There wasn't any other sign of struggle that I could see. 

It was a pretty cold night with a little freezing rain/snow mix. Got down to 10 degrees. That said, the goat was warm when I found her at 1 pm so I think she died only hours before. 

Again, I don't know anything about this stuff, but need to learn fast. 

Do I need to start a murder investigation or is this a cut and dry case of hypothermia?


----------



## AintGotNoCreekRanch (Jan 1, 2014)

Based on what was said and the appearance of the goat I vote that it was murdered.


----------



## ksalvagno (Oct 6, 2009)

Probably did get killed from another goat. That is an odd position for hypothermia.


----------



## Goats Rock (Jun 20, 2011)

Do you have hay feeders where they stick their heads in to eat? Or fencing she could put her head through? If another goat hit her wrong, it could break her neck. Sorry for your loss, she looked like a pretty goat.


----------



## ksalvagno (Oct 6, 2009)

If you have multiple males in with females, that is not good. This will happen again.


----------



## KW Farms (Jun 21, 2008)

I really doubt a broken neck is what caused the death. That would be pretty unusual. Goats are built to butt heads and take an impact to the head and neck. 

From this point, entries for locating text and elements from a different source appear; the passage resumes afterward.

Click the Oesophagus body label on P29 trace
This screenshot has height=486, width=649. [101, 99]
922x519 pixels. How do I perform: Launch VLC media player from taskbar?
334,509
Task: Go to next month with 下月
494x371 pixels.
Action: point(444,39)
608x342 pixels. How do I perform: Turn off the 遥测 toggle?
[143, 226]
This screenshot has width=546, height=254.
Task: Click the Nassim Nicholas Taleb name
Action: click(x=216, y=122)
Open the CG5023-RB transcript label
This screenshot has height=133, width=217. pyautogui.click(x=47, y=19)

From what I see from the photo. The goat has a rough, dull coat, appears to be underweight or thin, and I see some dried poop on the hocks from what was probably diarrhea. I would guess most likely a worm overload or possibly coccidiosis. Along with that could be a selenium and/or copper deficiency problem. Those things, along with the cold weather, can quickly kill a goat. 

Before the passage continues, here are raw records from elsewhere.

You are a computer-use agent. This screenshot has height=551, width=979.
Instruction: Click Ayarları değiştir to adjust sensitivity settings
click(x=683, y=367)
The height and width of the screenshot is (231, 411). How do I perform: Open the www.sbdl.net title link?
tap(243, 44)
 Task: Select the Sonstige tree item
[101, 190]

If you are concerned, have a necropsy done.


----------



## nigies4ever (Sep 19, 2012)

I agree, a necropsy is the only way to be 100% certain. I'm so sorry for your loss.


----------



## harleybarley (Sep 15, 2014)

newadamearth said:


> but I think I felt the place where the bone in the middle of the neck seemed to be disconnected.


I've never found a goat dead. Did find a chicken dead, sure thought it's neck felt broken, but there was no possible way it broke it's neck.

Any scratch marks in the dirt (death thrashes)? Necropsy is always the best choice for a surprise dead goat. You can test liver mineral levels, see worm levels, see worm damage... It's not JUST an answer on why the goat died, but also how your herd is doing.

I'm wondering about circling disease from that head angle, but I'll defer to more experienced folks.

One thing I've learned from chickens - treat every death scene as a crime scene. First thing you do is look for clues - different predators have different signatures. I'm not saying this goat fell to a predator, but the mindset of look for evidence throughout the crime scene - helps. Look for hoof prints (where was the goat), look for diarrhea or vomit, look for signs of scuffle (overturned feeders), don't even touch the victim until you survey the scene. I've lost chickens, but I know what killed them because I read the scene - and that helped me end the deaths right there. With goats, even the difference between thrashing legs and just expiring peacefully is a meaningful clue.


----------



## harleybarley (Sep 15, 2014)

PS Cold takes energy. An underfed or parasitized goat doesn't have energy to spare. We always give extra feed on extra cold nights.


----------



## Cactus_Acres (Sep 24, 2013)

This is the same poster with the "my goats are dying" thread. Would that change the opinion for anyone on cause of death? I looked at posting history, as I thought the siding in the back of the picture was the same.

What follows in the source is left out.